Conceptualised as a Centre of Excellence, the school will bring together faculty members from across departments and research centres of the Institute. The IIT Madras School of Sustainability signed MoUs with Tel Aviv University, Israel ad Technische Universität Dresden, Germany, to collaborate on sustainability.
Apart from the minor course in sustainability set to be launched in 2024 that will be made available to all students at IIT-Madras, the school plans to launch in 3-5 years an Integrated Dual Degree Program on Sustainability, says a release..
The school has identified four key areas: of research and development: in decarbonisation, Human Settlements, Modelling and Scenario Development, and Behavioural and Industrial Change.
In these four areas, the School will undertake basic scientific research, translational and product development, pilot implementations and policy advisory. For example, a policy roundtable on Climate Finance was recently conducted in partnership with the Union Ministry of Finance and served as an important input to the G20 deliberations on this issue, the release said.
V Kamakoti, Director, IIT Madras, said, “Meeting the Sustainable Development Goals - 1 to 17 of the United Nations is a collective responsibility of the entire globe. Through this School, the Institute aspires to bring researchers and industry from different domains to discuss, debate, develop and deploy solutions targeted towards the SDG. Human capacity building related to sustainability will also be a primary focus of this School”

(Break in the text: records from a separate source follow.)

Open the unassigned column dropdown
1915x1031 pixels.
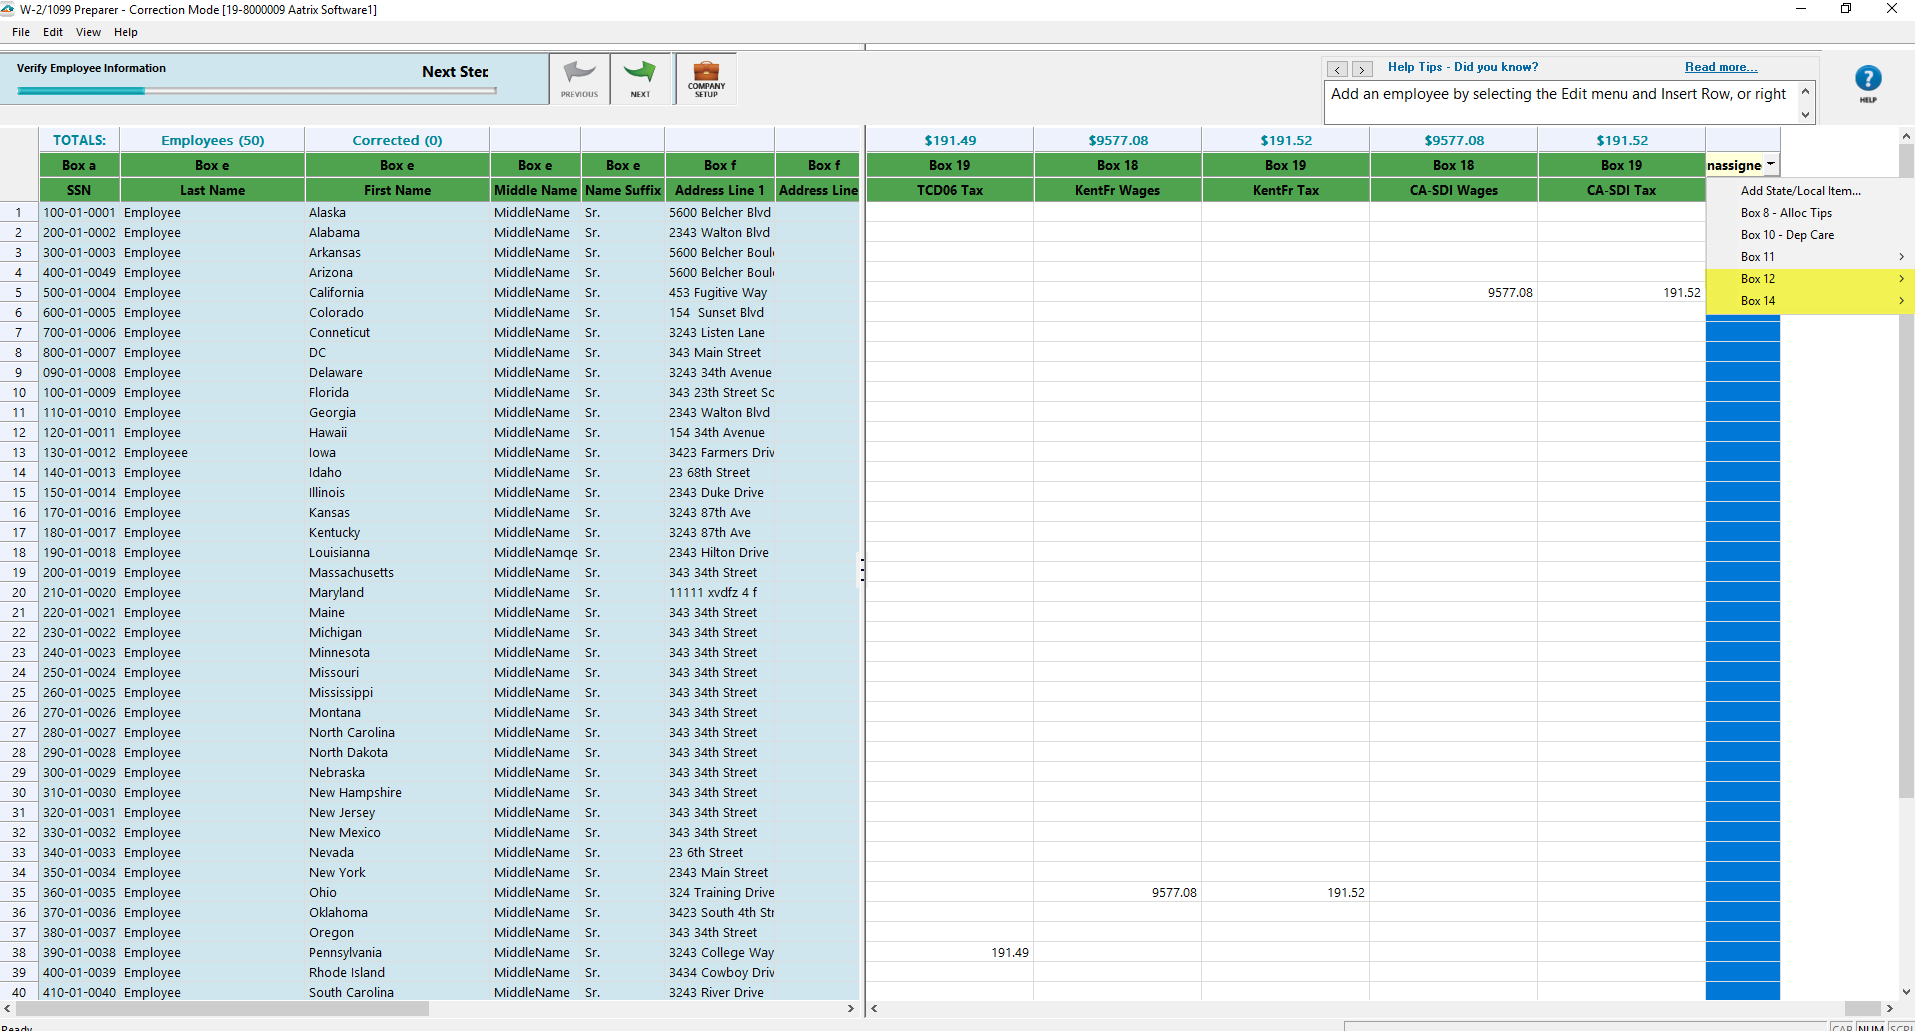click(x=1770, y=165)
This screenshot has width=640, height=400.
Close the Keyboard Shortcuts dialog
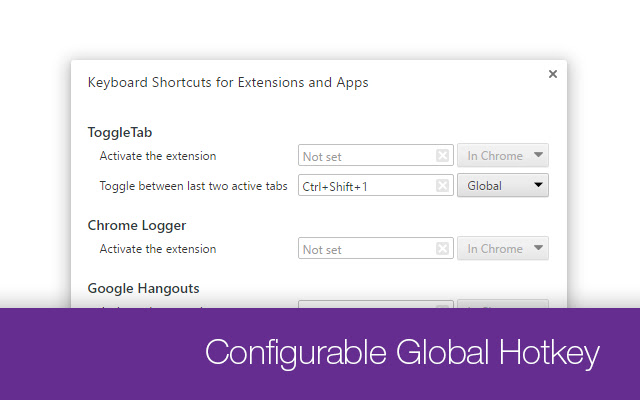pos(553,74)
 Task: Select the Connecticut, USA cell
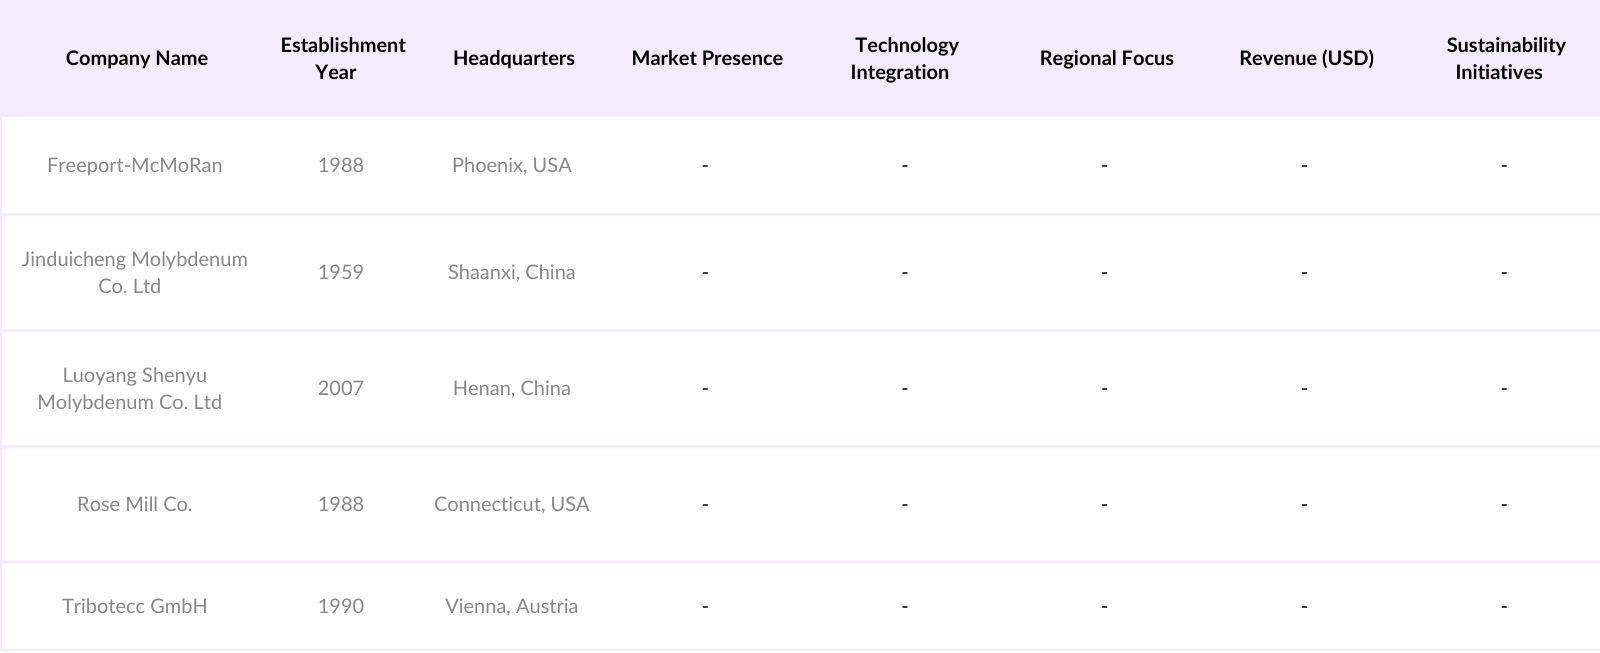coord(511,504)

Ashwin Mahalingam, Head, School of Sustainability, IIT Madras, said that many of the faculty involved in the school are already working with companies like Shell, GE, Ashok Leyland, Mahindra Electric, Accenture, Danfoss, Baker Hughes, Saipem, Sembcorp, L&T, CPCL and Tata Group on various levels for a holistic treatment of sustainability.
“We also work closely with government agencies like as the Union Ministry of Finance and Chennai Metropolitan Development Authority. We plan to leverage these partnerships to conduct events such as a Policy Dialogue Series on a quarterly basis and Technical Workshops on specific grand challenges often dovetailed with the annual summits that we will host,” he said.

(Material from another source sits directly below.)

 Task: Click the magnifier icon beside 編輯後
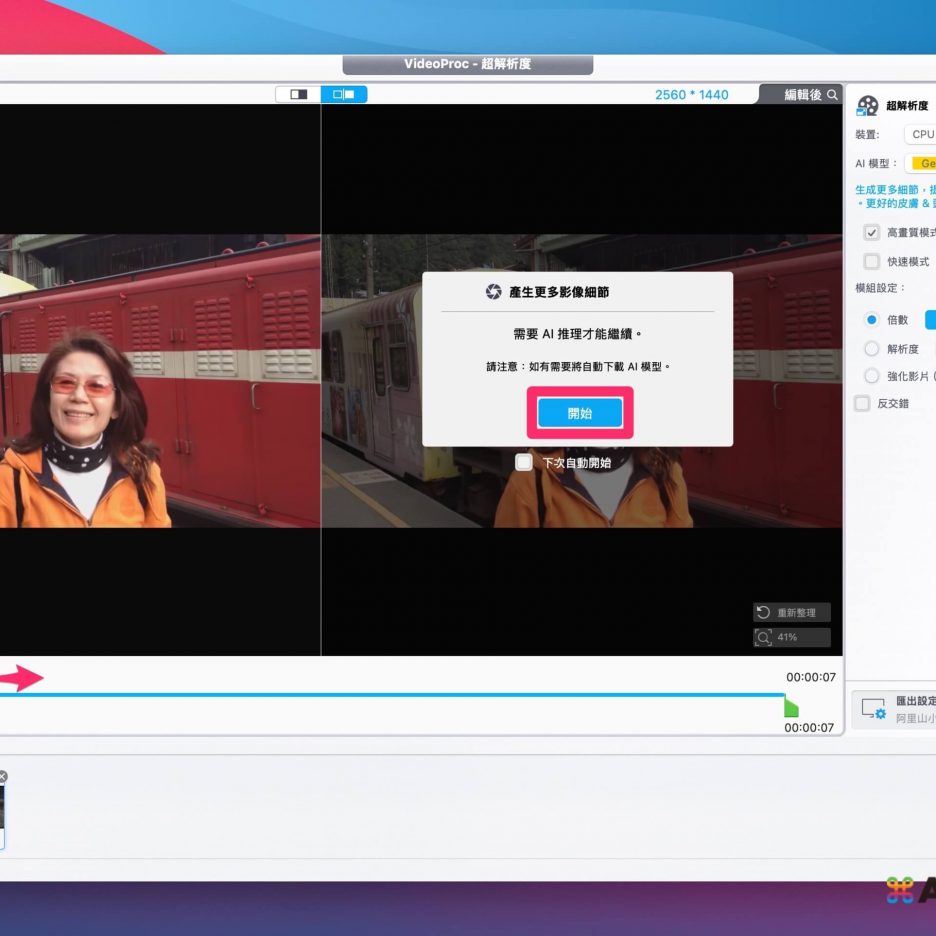click(833, 95)
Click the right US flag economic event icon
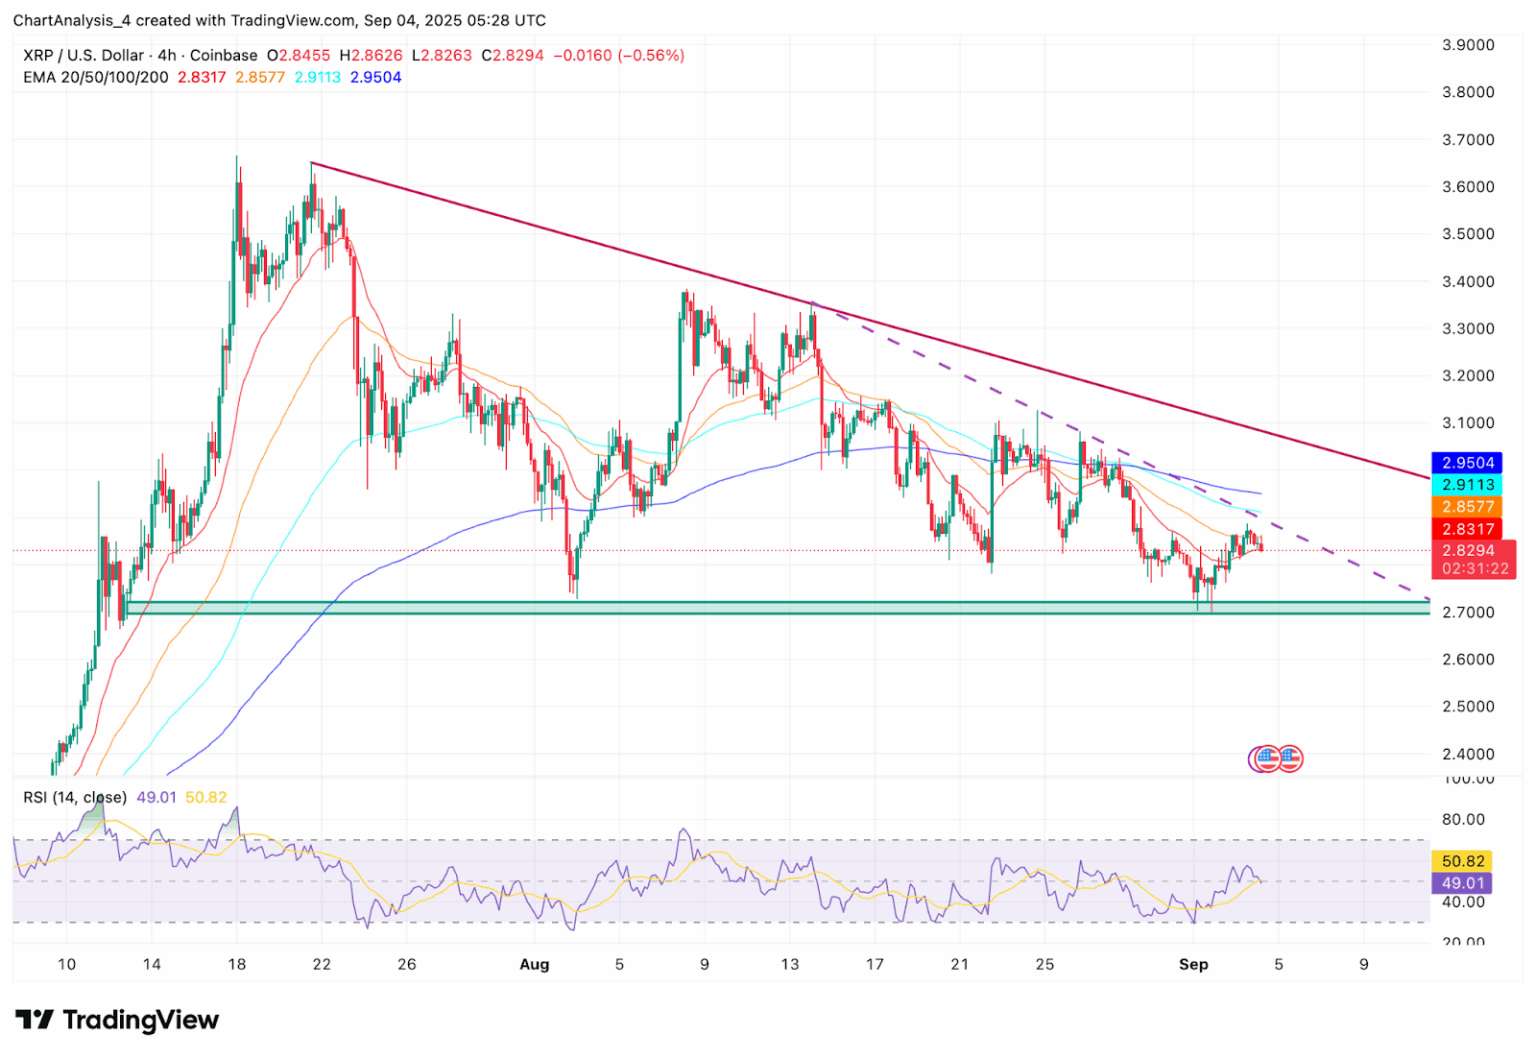1536x1058 pixels. pyautogui.click(x=1291, y=760)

Kala Vairavamoorthy, an Adjunct Professor at IIT Madras, said that the schools’ mission is trying to link SDG 6 (Ensure availability and sustainable management of water and sanitation for all) with all 17 SDGs is very important.
In his remarks, Sinha said that dealing with sustainability and decarbonisation is the biggest scientific and engineering challenge.
“I want all of us, as scientists and engineers, to really focus on what we need to do to get us to sustainability. We need to find solutions that work for India. You have set up the school for sustainability where we can solve unique Indian problems. Please be a problem solver. Don’t be just scientists and engineers. If we solve India’s problems, we can solve the world’s problems and we can find a way for the crisis of climate change,” he said.